■ Required action
Skip all pictures. Write out the data below from its first line through the line that contains "You are a GUI".
*** Opening of Records for the exercise ***
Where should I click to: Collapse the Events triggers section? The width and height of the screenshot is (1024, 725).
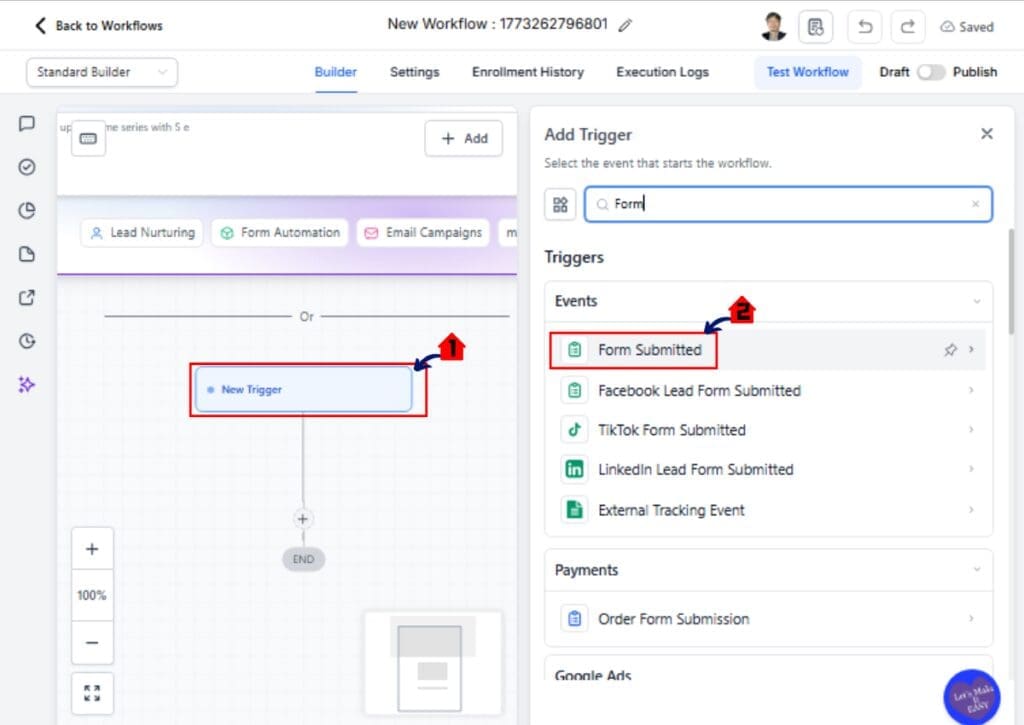click(x=978, y=300)

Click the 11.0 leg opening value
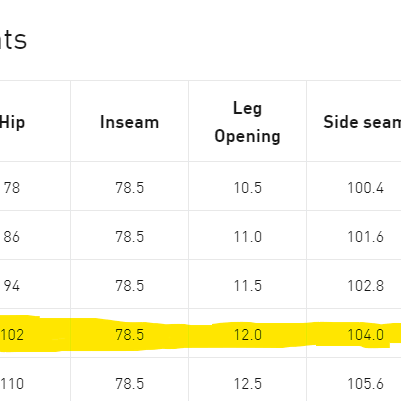247,237
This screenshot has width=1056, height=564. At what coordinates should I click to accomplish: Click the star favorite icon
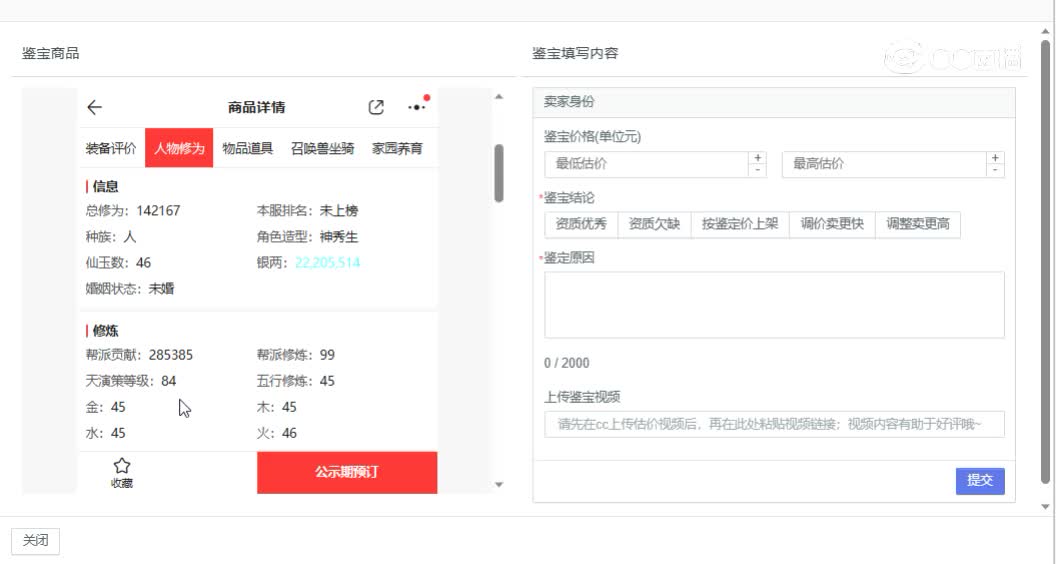click(x=122, y=466)
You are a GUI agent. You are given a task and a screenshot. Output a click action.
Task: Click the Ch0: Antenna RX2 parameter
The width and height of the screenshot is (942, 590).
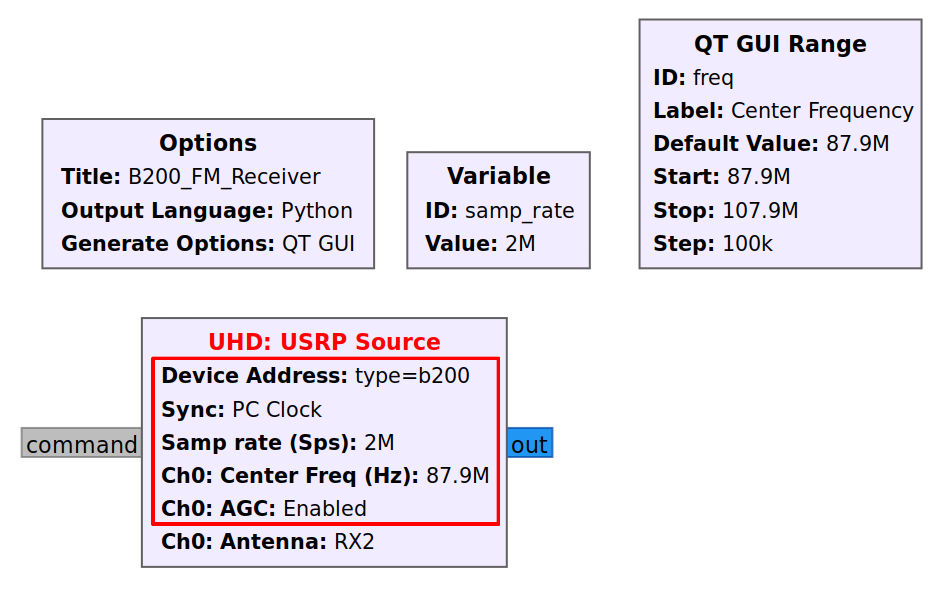point(268,542)
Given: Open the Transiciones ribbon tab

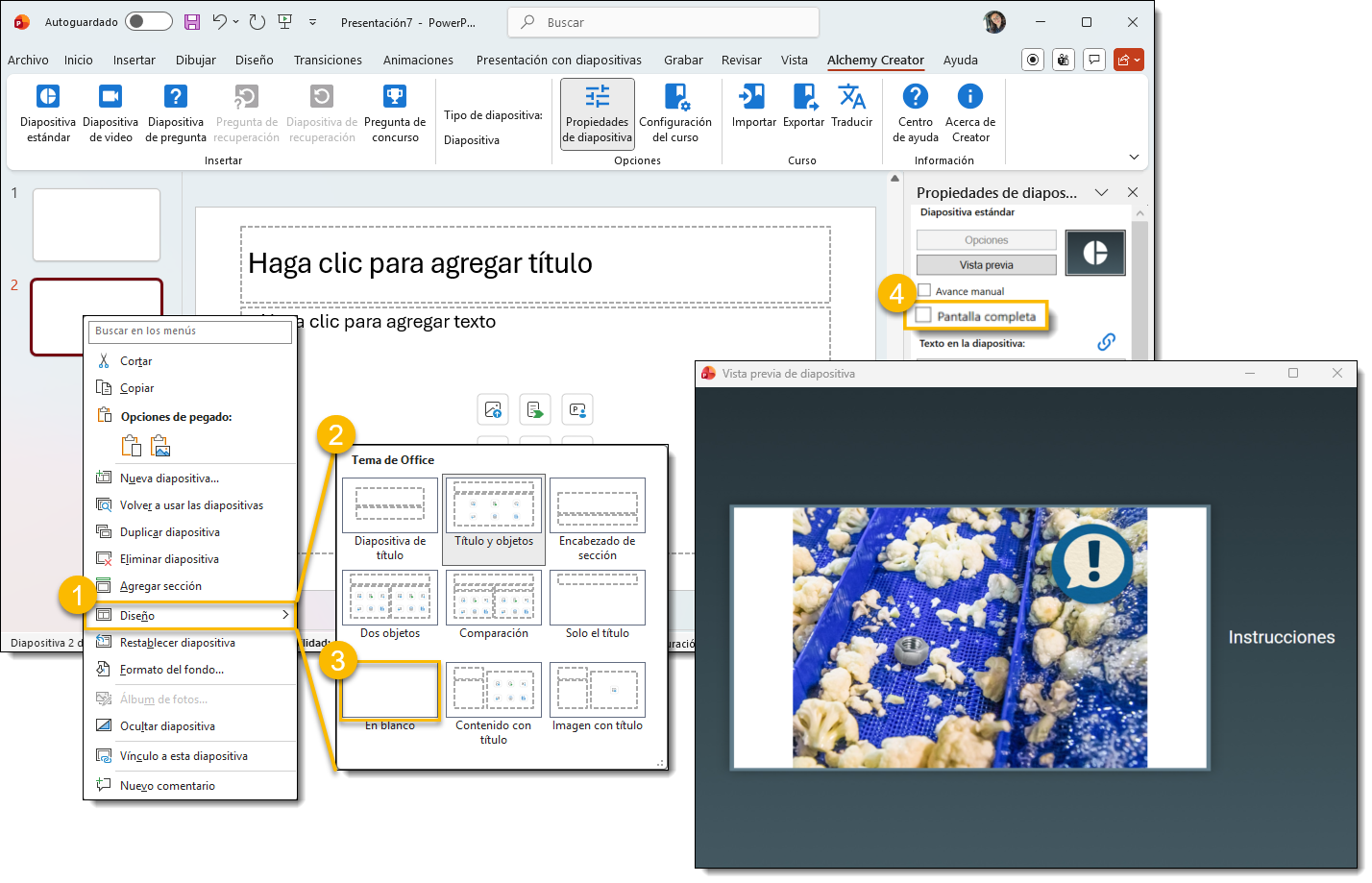Looking at the screenshot, I should (x=328, y=60).
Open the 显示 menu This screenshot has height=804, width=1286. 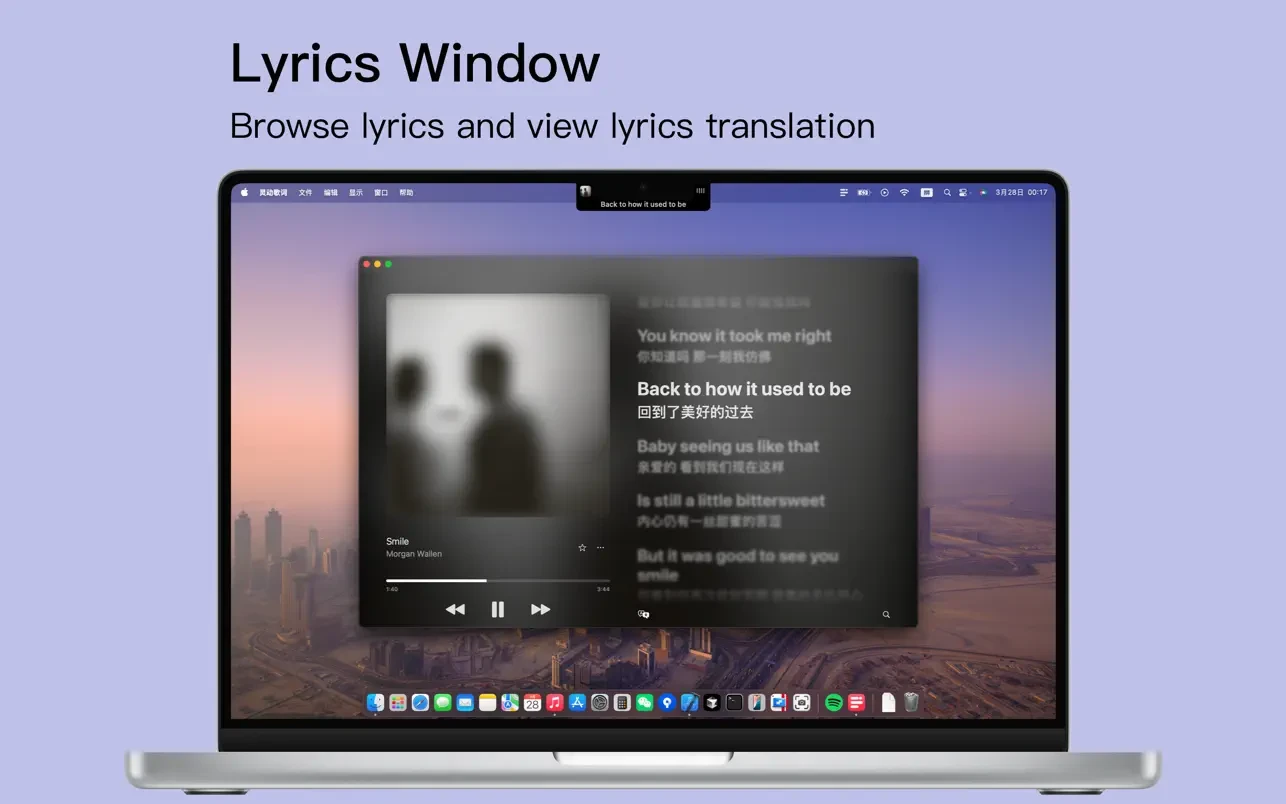click(x=355, y=193)
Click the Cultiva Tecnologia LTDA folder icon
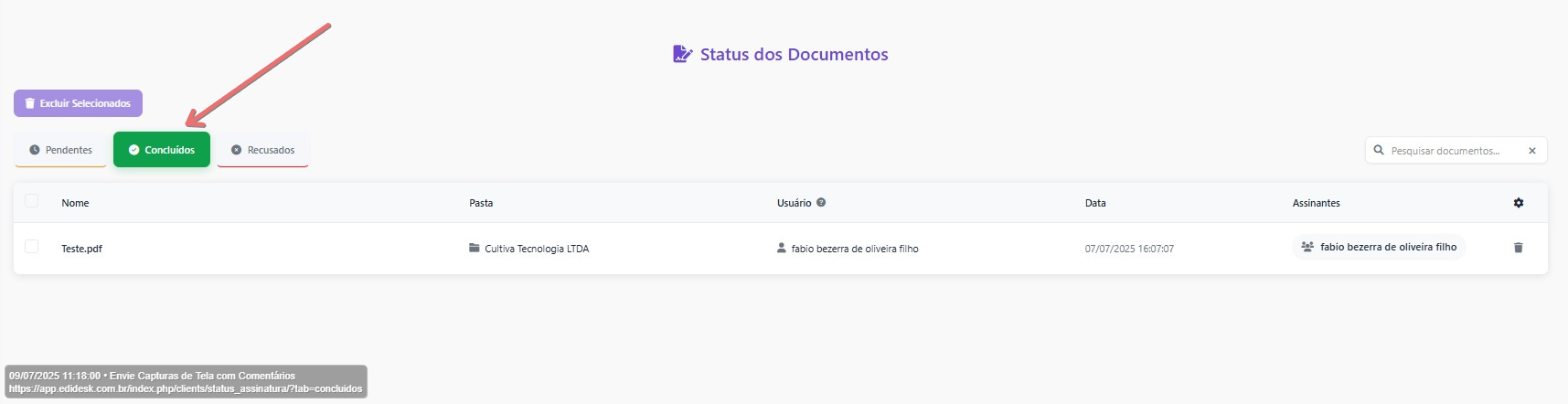Image resolution: width=1568 pixels, height=404 pixels. (474, 248)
*** Close of Records for the exercise ***
■ Answer section
Where should I click to: Collapse the Events triggers section? The width and height of the screenshot is (1024, 725).
click(x=978, y=300)

Click the 11.0 leg opening value
247,237
This screenshot has width=1056, height=564. At what coordinates should I click to accomplish: Click the star favorite icon
click(x=122, y=466)
You are a GUI agent. You are given a task and a screenshot. Output a click action.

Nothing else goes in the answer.